ISLAMABAD: The World Bank may extend a $100 million loan to supplement Pakistan’s efforts in reaching out the poorest of the poor through its largest social safety net, the Benazir Income Support Programme (BISP).
The preparatory mission of the Washington-based lending agency has already reached the country, which will meet different stakeholders, according to the officials. The officials said that loan preparations are expected to be completed by end of this year.
If approved by the WB board, it will be the third financing by the global lender. WB has already extended two loans, amounting to $210 million. It gave the second loan of $150 million in March 2012, which was originally planned to be closed in June this year. However, the World Bank has granted six months extension aimed at facilitating the government in initialing the work on the National Socio-Economic Registry (NSER). The registry will become the base for enrolling poorest people in BISP.

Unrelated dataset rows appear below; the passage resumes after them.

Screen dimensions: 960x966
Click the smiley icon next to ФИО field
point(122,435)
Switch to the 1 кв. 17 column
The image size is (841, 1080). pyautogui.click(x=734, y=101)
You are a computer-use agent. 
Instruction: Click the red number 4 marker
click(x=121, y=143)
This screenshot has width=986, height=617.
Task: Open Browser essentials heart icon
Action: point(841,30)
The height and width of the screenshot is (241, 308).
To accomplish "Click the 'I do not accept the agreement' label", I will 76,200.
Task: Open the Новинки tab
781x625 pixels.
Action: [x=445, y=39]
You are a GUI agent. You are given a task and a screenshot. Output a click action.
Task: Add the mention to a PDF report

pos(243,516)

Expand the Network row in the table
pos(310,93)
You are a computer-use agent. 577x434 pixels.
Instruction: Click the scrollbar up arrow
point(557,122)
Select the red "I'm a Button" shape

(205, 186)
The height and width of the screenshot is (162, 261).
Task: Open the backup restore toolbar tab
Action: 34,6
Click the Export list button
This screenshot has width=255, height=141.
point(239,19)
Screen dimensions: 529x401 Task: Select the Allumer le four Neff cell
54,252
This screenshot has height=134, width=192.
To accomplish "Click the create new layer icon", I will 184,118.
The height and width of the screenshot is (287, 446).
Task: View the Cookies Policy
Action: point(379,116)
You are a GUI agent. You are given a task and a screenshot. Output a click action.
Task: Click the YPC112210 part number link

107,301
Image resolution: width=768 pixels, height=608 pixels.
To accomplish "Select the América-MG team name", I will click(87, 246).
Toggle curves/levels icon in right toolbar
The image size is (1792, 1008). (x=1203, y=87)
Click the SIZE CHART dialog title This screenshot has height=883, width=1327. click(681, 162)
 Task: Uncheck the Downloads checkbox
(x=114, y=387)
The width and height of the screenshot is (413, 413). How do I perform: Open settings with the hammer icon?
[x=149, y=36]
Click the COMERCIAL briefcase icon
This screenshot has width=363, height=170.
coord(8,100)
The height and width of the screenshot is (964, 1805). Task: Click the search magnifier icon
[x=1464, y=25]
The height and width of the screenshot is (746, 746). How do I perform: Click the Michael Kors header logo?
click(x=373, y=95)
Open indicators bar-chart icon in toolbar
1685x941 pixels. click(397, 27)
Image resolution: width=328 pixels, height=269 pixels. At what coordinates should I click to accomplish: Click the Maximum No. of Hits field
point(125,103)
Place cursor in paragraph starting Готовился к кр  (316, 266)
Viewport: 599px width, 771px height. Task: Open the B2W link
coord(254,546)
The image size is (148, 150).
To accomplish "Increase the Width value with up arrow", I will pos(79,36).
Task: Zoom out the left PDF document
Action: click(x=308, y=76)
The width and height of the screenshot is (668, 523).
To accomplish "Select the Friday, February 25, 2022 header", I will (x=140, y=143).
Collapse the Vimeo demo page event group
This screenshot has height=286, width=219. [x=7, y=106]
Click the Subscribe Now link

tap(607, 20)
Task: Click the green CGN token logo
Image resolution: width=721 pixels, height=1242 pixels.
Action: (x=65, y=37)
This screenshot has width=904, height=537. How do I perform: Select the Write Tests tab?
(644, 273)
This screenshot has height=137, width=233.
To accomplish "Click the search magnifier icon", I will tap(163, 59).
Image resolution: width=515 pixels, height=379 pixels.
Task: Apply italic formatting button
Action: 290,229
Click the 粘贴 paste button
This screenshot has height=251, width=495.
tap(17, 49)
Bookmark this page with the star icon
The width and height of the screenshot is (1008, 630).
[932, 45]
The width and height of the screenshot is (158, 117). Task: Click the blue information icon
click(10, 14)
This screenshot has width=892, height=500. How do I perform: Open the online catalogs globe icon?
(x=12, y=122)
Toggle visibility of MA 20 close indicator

“In view of the good progress on BISP, WB is working with the government in preparing a follow-on safety net programme,” said a spokesman of the WB country office.
Economic Affairs Division (EAD) officials said that the $100 million loan proceeds would be used for the NSER survey, conditional cash transfers, improving management information system and ensuring better monitoring of the programme.
WB said its assistance for BISP is line with the lender’s priorities defined under Sustainable Development Goals (SDGs). The fresh loan will help reduce poverty, ensure inclusive and equitable quality education and promote lifelong learning opportunities.
WB said it stays committed to supporting Pakistan in advancing the social protection agenda as part of its on-going economic and subsidy reforms, which insulate the poor from any adverse impacts by providing income support as well as access to human development. WB had initially supported BISP through a $60 million loan.
BISP has established a NSER through the use of an objective targeting system, hosting a database of more than 27 million households. However, the data requires up-gradation due to concerns of inclusion of ineligible people and also many more people have fallen below the poverty line.
According to a recent revision in the poverty measurement methodology and release of poverty numbers, around 29% of Pakistan’s population or 59 million live below the poverty line and a significant proportion is vulnerable to poverty due to any adverse natural or idiosyncratic shock.
BISP will launch the new survey in June this year, which will be completed by end of 2017. BISP has also rolled out the Co-responsibility Cash Transfers (CCT) programme, linking cash transfers to primary school education, which is currently being implemented in 32 districts.